Ein weiterer diskriminierender Aspekt ist der Arbeitslohn: Journalistinnen verdienen im Durchschnitt deutlich weniger als ihre männlichen Kollegen. Die Gewerkschaft ver.di schätzt die Gehaltsdifferenz auf 700 Euro. Journalistinnen äußerten bei einer aktuellen Umfrage zu ihrer Arbeitszufriedenheit den deutlichsten Unmut bei Fragen nach der Bezahlung.

Dies mag auch dazu führen, dass bereits nach fünf Jahren Berufstätigkeit der Frauenanteil auffällig sinkt. In der Altersgruppe ab 35 schwinden die Journalistinnen, belegte die jüngste der Weischenberg-Studien: Die Frauen arbeiten oft jahrelang auf ein Karriereziel hin, doch bevor sie es erreichen, ziehen sie sich zurück und kommen häufig auch nicht wieder. Denn viele von ihnen bekommen Kinder und es mangelt an Teilzeitstellen und Betreuungsangeboten.

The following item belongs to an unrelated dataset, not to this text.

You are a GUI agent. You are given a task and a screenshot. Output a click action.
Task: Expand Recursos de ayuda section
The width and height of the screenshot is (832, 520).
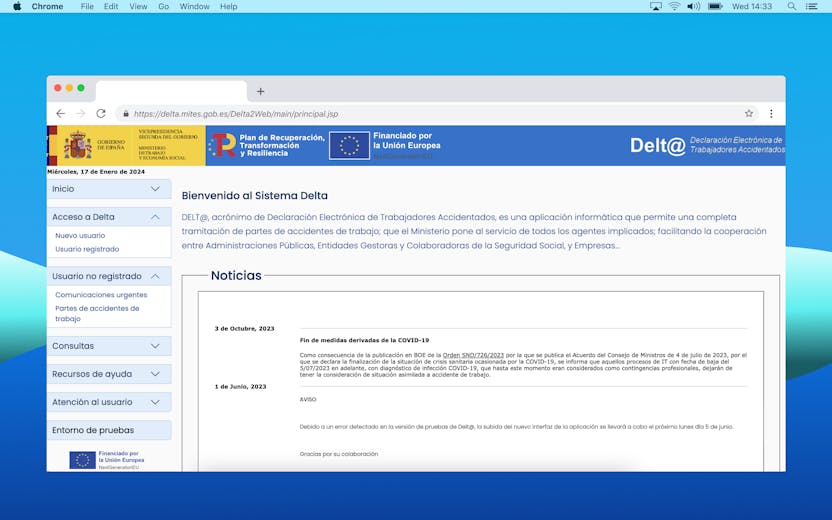[x=109, y=374]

Für Journalistinnen scheint es somit noch problematischer zu sein als für ihre Kollegen, ihr Familienleben neben dem Beruf zu gestalten. Die meisten Medienfrauen haben diesbezüglich auch realistische Vorstellungen, wie Studien belegen.

"Du musst sehr gut organisiert sein, wenn du ein Kind willst", sagt eine 29-Jährige TV-Journalistin aus Köln. Eine 30-jährige Redakteurin aus Mainz erzählt: "Ich hätte schon gern ein Kind, fühle mich aber noch als Berufsanfängerin. Es gibt ja kaum noch feste Jobs, und wenn ich in den nächsten zwei Jahren schwanger werde, wird bestimmt mein auslaufender Vertrag nicht verlängert."